Ecco qua. Da sei giorni c’è un altro bastimento carico di profughi che aspetta in mezzo al mare. Si chiama “Lifeline”, come la ONG tedesca dell’equipaggio che continua ad ostinarsi a pescare migranti invece che cefali e orate. Il governo maltese e quello italiano si accusano reciprocamente nella gara della disumanità. L’Europa discute e si accapiglia. Intanto il mare si ingrossa. I viveri scarseggiano. Nessun porto accogliente all’orizzonte. La stessa identica storia della nave Aquarius, ma questa volta la notizia “non fa più notizia”, e d’ora in poi le cose andranno sempre peggio.
“Lifeline” si traduce letteralmente “la linea della vita”. E’ anche la linea della vita che qualcuno vuol leggere sulla nostra mano sinistra, il nostro destino. Che in questo caso, il caso dei 218 migranti ospiti della nave Lifeline e ostaggi dell’Europa egoista, non sembra un destino molto favorevole. Salvati dalle onde… per poi essere messi in attesa, sospesi sine die, fuori dalla porta e dai porti del Continente dei vecchi.. Una destinazione sempre più incerta, un destino che diventa sempre più una chimera.
E’ bello a volte, è istruttivo, scavare nelle parole. Perché “lifeline” è anche una espressione idiomatica. Sta per il nostro “ancora di salvezza”. Da qui probabilmente la scelta del nome della ONG tedesca e della nave olandese che ha acquistato - a proposito, è olandese o non è olandese?, ecco il rebus assillante che si sono posti in questi giorni governanti, funzionari e giornalisti d’inchiesta.
Riassumendo. Una nave dal nome promettente, “l’ancora della salvezza”, ha tratto in salvo uomini, donne e bambini che scappavano dalla fame e dalle guerre. Mettetevi per un minuto nei panni di uno di questi migranti - va bene, chiamateli pure clandestini come li chiama Salvini, perché il ministro non ha tutti i torti, è vero, sono clandestini: nessuno di loro ha acquistato il viaggio da Costa Crociere. Dunque siete lì, stipati come sardine su un gommone pericolante, bagnati fino al midollo. Arriva una nave. Si ferma. Accosta. Dal ponte vi urlano qualcosa, vi lanciano un giubbotto salvagente (nuovo, pulito, arancione: una cosa così bella non l’avete mai vista), poi vi fanno salire sulla nave, vi avvolgono in una coperta di lana, vi danno qualcosa da bere e da mangiare.
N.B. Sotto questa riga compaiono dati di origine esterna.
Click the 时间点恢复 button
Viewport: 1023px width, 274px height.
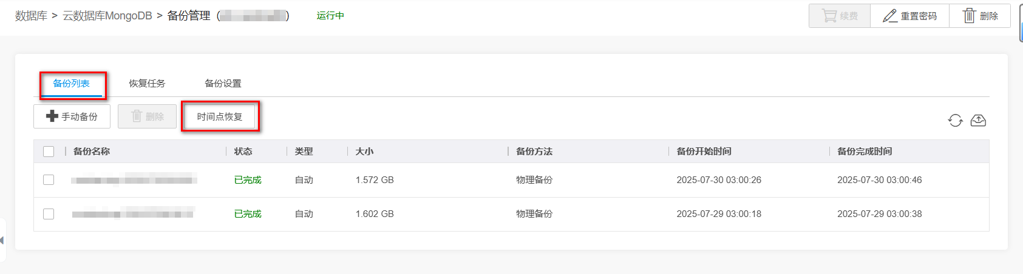(x=220, y=116)
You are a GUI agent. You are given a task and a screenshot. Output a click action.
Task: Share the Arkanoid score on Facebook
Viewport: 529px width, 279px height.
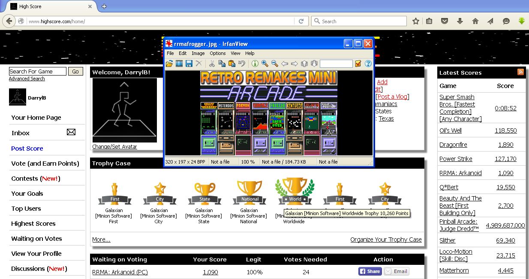370,271
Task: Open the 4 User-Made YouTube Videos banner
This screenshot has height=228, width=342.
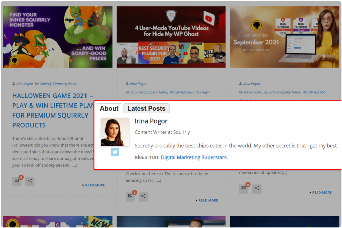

Ma mentre vi caricano dal gommone sulla nave, avete visto quella grande scritta sulla fiancata: “Lifeline”, una parola in una lingua che non conoscete, che non è la vostra lingua. E adesso che vi siete un po’ ripresi, vi viene la curiosità di sapere come si chiama la nave che vi ha salvato, Cosa significa quella parola? E quando ve lo dicono, quando uno dell’equipaggio vi spiega che quella nave si chiama “l’ancora della salvezza”, quando vi assicurate che non è uno scherzo, che quella nave si chiama proprio così, vi succede una cosa inaudita. Dopo settimane, dopo mesi di travaglio, vi viene da ridere.
Perché allora può esserci un destino diverso, può esserci la fine della fame e della guerra. Può esserci una terra benigna e una nuova vita. Può, anzi, deve esserci! Non è forse un segno essere stati salvati dal mare proprio da un’ Ancora di salvezza? Come aver incontrato l’Arca di Noè, con al timone Noè in persona.
Come e perché la “Lifeline” con il suo carico dolente di migranti debba ancora rimanere ferma in mezzo al mare, in attesa di una accoglienza che non arriva, come possano l’Italia e l’Europa negare “un’ancora della salvezza” e proporre di fatto, come soluzione alternativa, “un sasso al collo”, è la tragedia morale di queste ultime settimane. Del nostro tempo. Una tragedia morale che non è minore o meno spaventosa della tragedia umanitaria dei profughi africani.